→ **YOUR INSTRUCTIONS**:
Answer these questions from the passage on hoarding below.
(a) What does Carie Tidmore call her mother's hoarding?
(b) Which two items are given as examples of things that hoarders keep?
(c) According to Dr. Wade French, how do hoarders react when someone starts talking about throwing their stuff away?

== PASSAGE SHOWN ==

Carie Tidmore just lost her mom, and now she is left picking up the pieces.

But, she is facing a struggle much harder than usual.

"Because she had such an obsession with keeping the things that she had," Tidmore said.

Her mom was a hoarder, something she kept mostly to herself.

"I had no idea," Tidmore said. "This has been a family secret, that she was such a hoarder and how bad her home looked."
 

For people who hoard items, it is often items that we would find insignificant. Items like an old pill bottle or an old bill, but to them these items keep them company and it is a sense of comfort for them to keep the items.

"With hoarding, the things that people keep are really of no value," said Psychologist Dr. Wade French.

But hoarders always have their own reason for wanting to keep certain items.

"When you start talking about throwing their stuff away they get really anxious and it's like you're taking something very valuable away from them," Dr. Wade said.

It typically starts small and escalates.

===
== EXTRACTED RECORDS ==

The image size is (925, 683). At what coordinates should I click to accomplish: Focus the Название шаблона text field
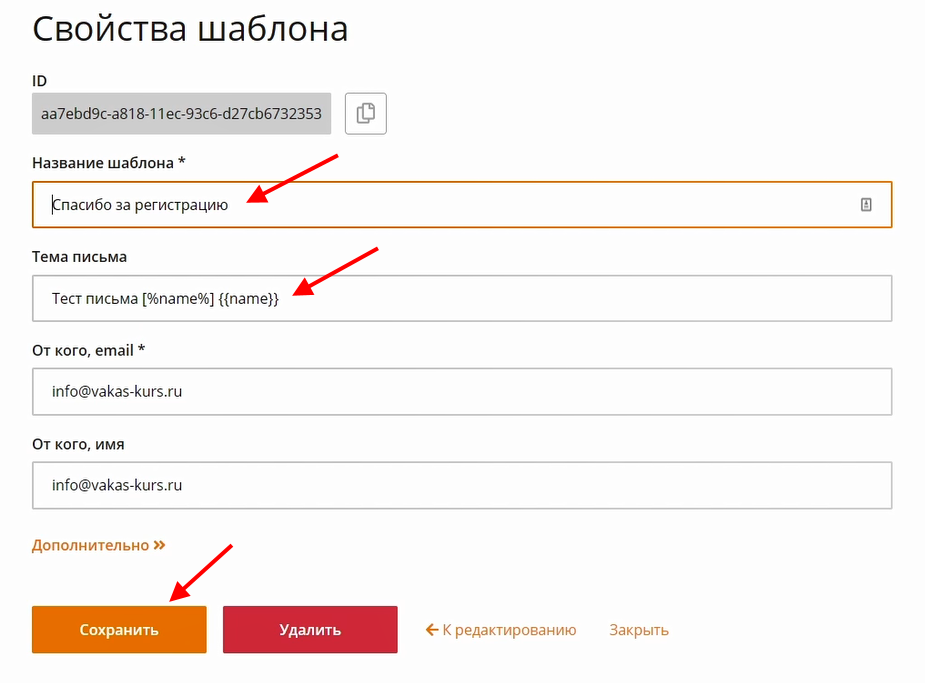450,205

===
== EXTRACTED RECORDS ==

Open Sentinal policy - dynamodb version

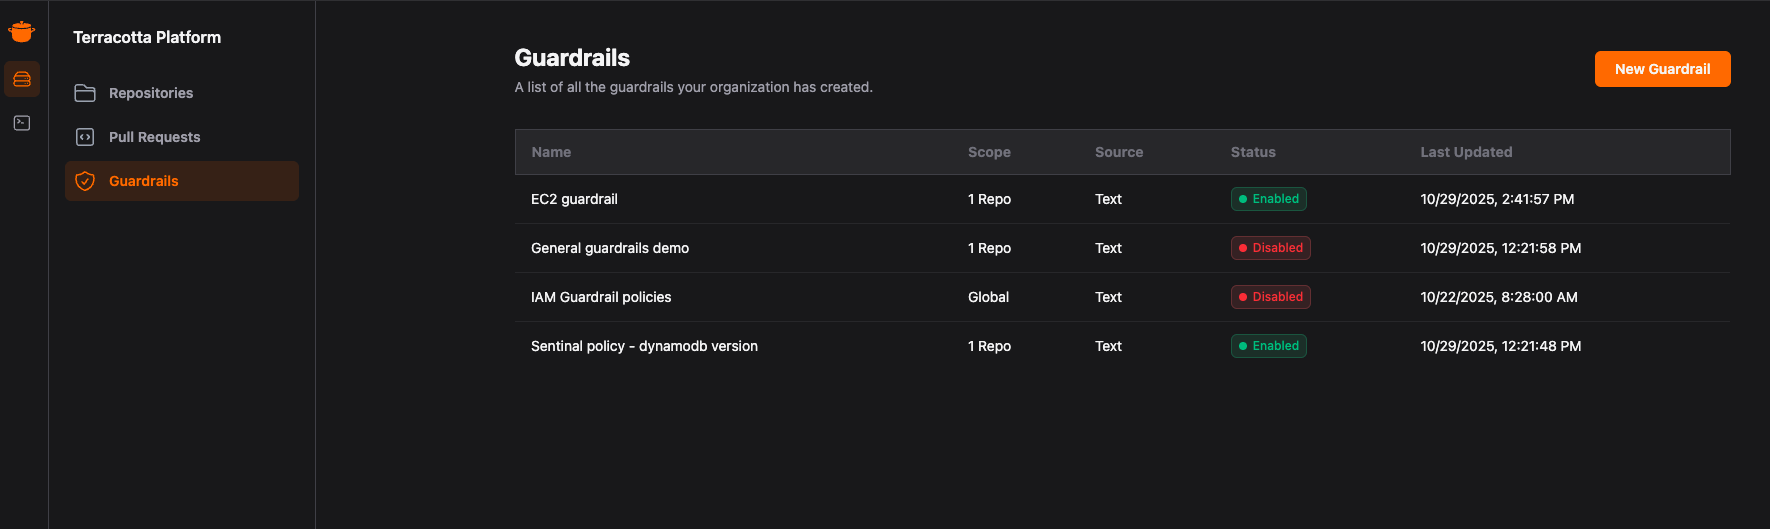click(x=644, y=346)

===

→ **REPLY**:
(a) She calls it a family secret.
(b) An old pill bottle and an old bill.
(c) They become really anxious, as though something very valuable were being taken from them.